La patria de origen añorada en la que no es posible quedarse resuena con su anhelo por la poesía, cuya voz, la voz lírica que había alcanzado, no quiso dilapidar repitiéndose, mirándose a sí mismo, copiando su propia obra y acabó por abandonarla para convertirse él también en obra, en ficción.
Respecto a este abandono, y no sin ironía, escribirá mucho más tarde: «Yo creía que quería ser poeta, pero en el fondo quería ser poema».
La poesía, pues, dejó de ser la actividad con la que había logrado construirse un ser, una identidad, a la vez que le permitió alcanzar uno de los modos del tiempo: el instante extremo del acto.
«La poesía no es precisamente lo que sucede cuando se escribe el poema, poesía es el acto de ejecutar el poema». Y agrega: «Aspirar a lo imposible está muy bien: soñar con un poema que sólo exista en la voz de quien lo dice». No impreso, solo sonido, y aceptar perderlo para poder luego ansiarlo, quererlo, desearlo.
El énfasis de la voz del sujeto que habla, latido íntimo que subvierte el sentido literal del lenguaje, crearía el ritmo, la longitud del verso, su cadencia y su vacío, liberaría a las palabras de sus significados, dejándolas sueltas, de modo que el poema no contase una historia, sino que, más allá de los límites del lenguaje, evocase los reinos incomunicables de lo real.

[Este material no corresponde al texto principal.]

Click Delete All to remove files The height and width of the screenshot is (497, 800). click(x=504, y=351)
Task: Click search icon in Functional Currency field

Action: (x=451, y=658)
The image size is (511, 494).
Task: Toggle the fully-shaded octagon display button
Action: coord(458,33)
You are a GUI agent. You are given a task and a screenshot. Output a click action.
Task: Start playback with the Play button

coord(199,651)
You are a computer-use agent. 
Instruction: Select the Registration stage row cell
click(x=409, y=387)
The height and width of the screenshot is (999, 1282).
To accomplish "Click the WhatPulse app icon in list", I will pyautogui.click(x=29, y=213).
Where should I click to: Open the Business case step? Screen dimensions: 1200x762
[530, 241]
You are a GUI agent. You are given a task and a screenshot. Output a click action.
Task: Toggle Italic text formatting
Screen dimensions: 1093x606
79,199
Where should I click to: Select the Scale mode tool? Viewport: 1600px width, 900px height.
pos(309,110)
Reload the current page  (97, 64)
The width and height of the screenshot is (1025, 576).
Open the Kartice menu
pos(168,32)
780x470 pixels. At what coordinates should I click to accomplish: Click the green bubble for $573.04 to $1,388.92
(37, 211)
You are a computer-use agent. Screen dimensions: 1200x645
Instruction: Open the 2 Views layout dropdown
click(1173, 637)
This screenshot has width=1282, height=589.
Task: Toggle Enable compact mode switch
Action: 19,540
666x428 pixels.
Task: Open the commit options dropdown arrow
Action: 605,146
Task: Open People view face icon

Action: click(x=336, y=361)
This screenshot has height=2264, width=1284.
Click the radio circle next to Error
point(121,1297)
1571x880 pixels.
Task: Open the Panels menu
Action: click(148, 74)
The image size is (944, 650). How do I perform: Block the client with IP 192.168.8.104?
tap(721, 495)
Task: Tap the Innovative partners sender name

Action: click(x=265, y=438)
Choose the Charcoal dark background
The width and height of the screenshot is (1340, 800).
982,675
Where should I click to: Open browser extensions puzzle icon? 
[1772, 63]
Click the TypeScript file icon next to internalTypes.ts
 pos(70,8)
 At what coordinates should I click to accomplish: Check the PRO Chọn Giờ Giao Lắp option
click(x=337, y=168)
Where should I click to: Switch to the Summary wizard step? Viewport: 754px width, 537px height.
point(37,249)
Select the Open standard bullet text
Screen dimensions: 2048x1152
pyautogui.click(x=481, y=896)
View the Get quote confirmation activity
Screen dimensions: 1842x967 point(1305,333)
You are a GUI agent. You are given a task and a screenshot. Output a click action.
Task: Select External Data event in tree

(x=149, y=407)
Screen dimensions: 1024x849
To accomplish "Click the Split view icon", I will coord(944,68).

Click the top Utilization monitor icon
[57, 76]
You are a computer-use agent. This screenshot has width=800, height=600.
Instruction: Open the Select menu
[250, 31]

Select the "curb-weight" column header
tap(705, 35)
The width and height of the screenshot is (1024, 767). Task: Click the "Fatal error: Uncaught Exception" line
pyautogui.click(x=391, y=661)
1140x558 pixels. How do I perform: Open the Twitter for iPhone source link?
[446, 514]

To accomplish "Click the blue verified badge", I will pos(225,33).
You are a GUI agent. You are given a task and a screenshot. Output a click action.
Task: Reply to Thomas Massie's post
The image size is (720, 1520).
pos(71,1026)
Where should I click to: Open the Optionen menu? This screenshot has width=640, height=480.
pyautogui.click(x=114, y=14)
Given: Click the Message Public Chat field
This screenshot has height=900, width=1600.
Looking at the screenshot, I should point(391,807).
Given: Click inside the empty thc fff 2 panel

Sería un poema únicamente sonoro, sólo voz y tiempo, y con él pasaría lo mismo que sucede con la música: sólo renace a la vida cada vez que se ejecuta y luego desaparece en el silencio.
Momento en que la poesía rompe la cronología del tiempo y opera como un relámpago en el instante del acto, sin correr hacia el futuro buscando significados tras los rastros de los fantasmas que nos aturden.
Poder de la poesía y poder de la obra de arte de acercarse a las fronteras de lo indecible.

La poesía como acto, como una brecha en el devenir del tiempo, nos recuerda una de las herramientas fundamentales de la cura psicoanalítica: el acto analítico, que opera con un corte en el decir del paciente que evoca, situándolo fuera del tiempo, el vacío insondable del sujeto.
Acto poético y acto analítico, pues, que fragmentan la unidad ilusoria del Yo, ese Yo tiránico al que se refiere Gil de Biedma, una falsa unidad —unidad por la que clama la contumaz ignorancia actual y de la que con tanta petulancia se alardea— y sitúan al sujeto como obra abierta, frase inacabada, inconclusa y, a semejanza de los diarios, a veces desatendida, rechazada, socavada por sus propios imperativos.
El sujeto no escribe su vida, podríamos decir que es escrito, producido por el lenguaje. De este modo no es poeta: es poema, una ficción. Igual a un texto en movimiento que se reescribe y resignifica en una suerte de escritura que viaja hacia atrás, o hacia lo que nunca existió, buscando quizás atajos, como escribe María Negroni, para ir de lo que todavía no ha sido a lo que, tal vez, nunca será.